### TASK ITEM
Please write out each entry below exactly as it appears.
***** DATA PROVIDED *****
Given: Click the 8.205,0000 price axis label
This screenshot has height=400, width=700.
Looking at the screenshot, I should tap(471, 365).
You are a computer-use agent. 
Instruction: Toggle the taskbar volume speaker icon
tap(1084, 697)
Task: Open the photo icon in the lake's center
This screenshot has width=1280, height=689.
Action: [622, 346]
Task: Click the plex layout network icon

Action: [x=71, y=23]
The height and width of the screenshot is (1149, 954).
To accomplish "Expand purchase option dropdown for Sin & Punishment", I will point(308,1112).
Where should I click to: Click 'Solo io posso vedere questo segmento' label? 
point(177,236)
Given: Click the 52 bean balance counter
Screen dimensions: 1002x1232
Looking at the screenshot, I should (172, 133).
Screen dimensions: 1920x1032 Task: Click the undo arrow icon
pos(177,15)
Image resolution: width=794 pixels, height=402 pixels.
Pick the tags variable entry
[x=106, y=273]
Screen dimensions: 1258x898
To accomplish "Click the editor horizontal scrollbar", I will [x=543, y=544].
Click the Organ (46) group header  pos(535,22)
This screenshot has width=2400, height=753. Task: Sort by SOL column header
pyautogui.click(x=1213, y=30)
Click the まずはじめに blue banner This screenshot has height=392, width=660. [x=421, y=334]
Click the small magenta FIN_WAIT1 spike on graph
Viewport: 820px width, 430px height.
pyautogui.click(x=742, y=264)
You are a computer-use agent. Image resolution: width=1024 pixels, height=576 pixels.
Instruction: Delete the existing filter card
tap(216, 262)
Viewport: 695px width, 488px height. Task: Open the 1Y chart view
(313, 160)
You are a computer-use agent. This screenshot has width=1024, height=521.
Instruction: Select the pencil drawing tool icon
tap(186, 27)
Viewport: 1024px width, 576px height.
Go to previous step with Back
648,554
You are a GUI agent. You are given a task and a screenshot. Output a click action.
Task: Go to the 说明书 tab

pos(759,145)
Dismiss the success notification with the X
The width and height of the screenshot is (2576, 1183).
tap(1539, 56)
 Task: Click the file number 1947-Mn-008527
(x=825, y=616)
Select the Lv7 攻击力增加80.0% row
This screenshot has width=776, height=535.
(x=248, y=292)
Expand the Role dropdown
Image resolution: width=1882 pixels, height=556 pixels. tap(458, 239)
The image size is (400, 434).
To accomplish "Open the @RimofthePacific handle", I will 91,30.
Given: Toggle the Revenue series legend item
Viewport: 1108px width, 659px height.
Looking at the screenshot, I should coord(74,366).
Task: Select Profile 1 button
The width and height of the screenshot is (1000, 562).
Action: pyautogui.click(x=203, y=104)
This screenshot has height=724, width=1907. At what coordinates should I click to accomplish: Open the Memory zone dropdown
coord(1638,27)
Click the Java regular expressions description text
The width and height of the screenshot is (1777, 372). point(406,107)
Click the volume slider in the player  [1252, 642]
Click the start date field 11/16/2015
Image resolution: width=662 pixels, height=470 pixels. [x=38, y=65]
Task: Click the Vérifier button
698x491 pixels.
*****
### SOLUTION TO THIS TASK
Given: Click the 8.205,0000 price axis label
This screenshot has height=400, width=700.
Looking at the screenshot, I should tap(471, 365).
You are a computer-use agent. 
Instruction: Toggle the taskbar volume speaker icon
tap(1084, 697)
Task: Open the photo icon in the lake's center
This screenshot has width=1280, height=689.
Action: [622, 346]
Task: Click the plex layout network icon

Action: [x=71, y=23]
The height and width of the screenshot is (1149, 954).
To accomplish "Expand purchase option dropdown for Sin & Punishment", I will point(308,1112).
Where should I click to: Click 'Solo io posso vedere questo segmento' label? 
point(177,236)
Given: Click the 52 bean balance counter
Screen dimensions: 1002x1232
Looking at the screenshot, I should (172, 133).
Screen dimensions: 1920x1032 Task: Click the undo arrow icon
pos(177,15)
Image resolution: width=794 pixels, height=402 pixels.
Pick the tags variable entry
[x=106, y=273]
Screen dimensions: 1258x898
To accomplish "Click the editor horizontal scrollbar", I will [x=543, y=544].
Click the Organ (46) group header  pos(535,22)
This screenshot has width=2400, height=753. Task: Sort by SOL column header
pyautogui.click(x=1213, y=30)
Click the まずはじめに blue banner This screenshot has height=392, width=660. [x=421, y=334]
Click the small magenta FIN_WAIT1 spike on graph
Viewport: 820px width, 430px height.
pyautogui.click(x=742, y=264)
You are a computer-use agent. Image resolution: width=1024 pixels, height=576 pixels.
Instruction: Delete the existing filter card
tap(216, 262)
Viewport: 695px width, 488px height. Task: Open the 1Y chart view
(313, 160)
You are a computer-use agent. This screenshot has width=1024, height=521.
Instruction: Select the pencil drawing tool icon
tap(186, 27)
Viewport: 1024px width, 576px height.
Go to previous step with Back
648,554
You are a GUI agent. You are given a task and a screenshot. Output a click action.
Task: Go to the 说明书 tab

pos(759,145)
Dismiss the success notification with the X
The width and height of the screenshot is (2576, 1183).
tap(1539, 56)
 Task: Click the file number 1947-Mn-008527
(x=825, y=616)
Select the Lv7 攻击力增加80.0% row
This screenshot has width=776, height=535.
(x=248, y=292)
Expand the Role dropdown
Image resolution: width=1882 pixels, height=556 pixels. tap(458, 239)
The image size is (400, 434).
To accomplish "Open the @RimofthePacific handle", I will 91,30.
Given: Toggle the Revenue series legend item
Viewport: 1108px width, 659px height.
Looking at the screenshot, I should coord(74,366).
Task: Select Profile 1 button
The width and height of the screenshot is (1000, 562).
Action: pyautogui.click(x=203, y=104)
This screenshot has height=724, width=1907. At what coordinates should I click to accomplish: Open the Memory zone dropdown
coord(1638,27)
Click the Java regular expressions description text
The width and height of the screenshot is (1777, 372). point(406,107)
Click the volume slider in the player  [1252, 642]
Click the start date field 11/16/2015
Image resolution: width=662 pixels, height=470 pixels. [x=38, y=65]
Task: Click the Vérifier button
698x491 pixels.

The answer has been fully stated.